▸ REQUIRED ACTION
Below is a listing. Output every line of it exactly.

▸ RECORD EXCERPTS
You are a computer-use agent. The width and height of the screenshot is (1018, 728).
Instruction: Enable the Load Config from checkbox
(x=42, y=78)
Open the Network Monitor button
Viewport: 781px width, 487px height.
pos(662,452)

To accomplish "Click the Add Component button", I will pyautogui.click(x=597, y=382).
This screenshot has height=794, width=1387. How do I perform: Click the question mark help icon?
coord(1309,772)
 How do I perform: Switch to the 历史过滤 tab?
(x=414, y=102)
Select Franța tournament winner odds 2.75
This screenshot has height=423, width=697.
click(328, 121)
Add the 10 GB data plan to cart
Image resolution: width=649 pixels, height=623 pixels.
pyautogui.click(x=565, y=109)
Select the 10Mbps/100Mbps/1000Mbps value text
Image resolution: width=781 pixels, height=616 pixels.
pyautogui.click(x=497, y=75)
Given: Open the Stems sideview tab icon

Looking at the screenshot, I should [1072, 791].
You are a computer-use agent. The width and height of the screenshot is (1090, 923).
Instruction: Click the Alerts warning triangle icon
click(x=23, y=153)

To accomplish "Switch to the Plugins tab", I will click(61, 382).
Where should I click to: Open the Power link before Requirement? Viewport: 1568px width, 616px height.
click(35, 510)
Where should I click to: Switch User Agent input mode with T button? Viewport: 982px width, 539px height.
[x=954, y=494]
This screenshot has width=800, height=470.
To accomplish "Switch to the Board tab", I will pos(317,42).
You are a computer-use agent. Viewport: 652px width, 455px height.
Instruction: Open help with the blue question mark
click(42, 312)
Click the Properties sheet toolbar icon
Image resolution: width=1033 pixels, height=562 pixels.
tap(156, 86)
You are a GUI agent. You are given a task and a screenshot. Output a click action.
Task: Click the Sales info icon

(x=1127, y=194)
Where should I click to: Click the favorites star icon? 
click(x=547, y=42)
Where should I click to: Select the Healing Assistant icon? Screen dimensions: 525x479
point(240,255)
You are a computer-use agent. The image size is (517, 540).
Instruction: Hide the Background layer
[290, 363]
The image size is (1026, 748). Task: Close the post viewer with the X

▸ RESPONSE AREA
You are a computer-use agent. The width and height of the screenshot is (1018, 728).
Instruction: Enable the Load Config from checkbox
(x=42, y=78)
Open the Network Monitor button
Viewport: 781px width, 487px height.
pos(662,452)

To accomplish "Click the Add Component button", I will pyautogui.click(x=597, y=382).
This screenshot has height=794, width=1387. How do I perform: Click the question mark help icon?
coord(1309,772)
 How do I perform: Switch to the 历史过滤 tab?
(x=414, y=102)
Select Franța tournament winner odds 2.75
This screenshot has height=423, width=697.
click(328, 121)
Add the 10 GB data plan to cart
Image resolution: width=649 pixels, height=623 pixels.
pyautogui.click(x=565, y=109)
Select the 10Mbps/100Mbps/1000Mbps value text
Image resolution: width=781 pixels, height=616 pixels.
pyautogui.click(x=497, y=75)
Given: Open the Stems sideview tab icon

Looking at the screenshot, I should [1072, 791].
You are a computer-use agent. The width and height of the screenshot is (1090, 923).
Instruction: Click the Alerts warning triangle icon
click(x=23, y=153)

To accomplish "Switch to the Plugins tab", I will click(61, 382).
Where should I click to: Open the Power link before Requirement? Viewport: 1568px width, 616px height.
click(35, 510)
Where should I click to: Switch User Agent input mode with T button? Viewport: 982px width, 539px height.
[x=954, y=494]
This screenshot has width=800, height=470.
To accomplish "Switch to the Board tab", I will pos(317,42).
You are a computer-use agent. Viewport: 652px width, 455px height.
Instruction: Open help with the blue question mark
click(42, 312)
Click the Properties sheet toolbar icon
Image resolution: width=1033 pixels, height=562 pixels.
tap(156, 86)
You are a GUI agent. You are given a task and a screenshot. Output a click action.
Task: Click the Sales info icon

(x=1127, y=194)
Where should I click to: Click the favorites star icon? 
click(x=547, y=42)
Where should I click to: Select the Healing Assistant icon? Screen dimensions: 525x479
point(240,255)
You are a computer-use agent. The image size is (517, 540).
Instruction: Hide the Background layer
[290, 363]
The image size is (1026, 748). Task: Close the post viewer with the X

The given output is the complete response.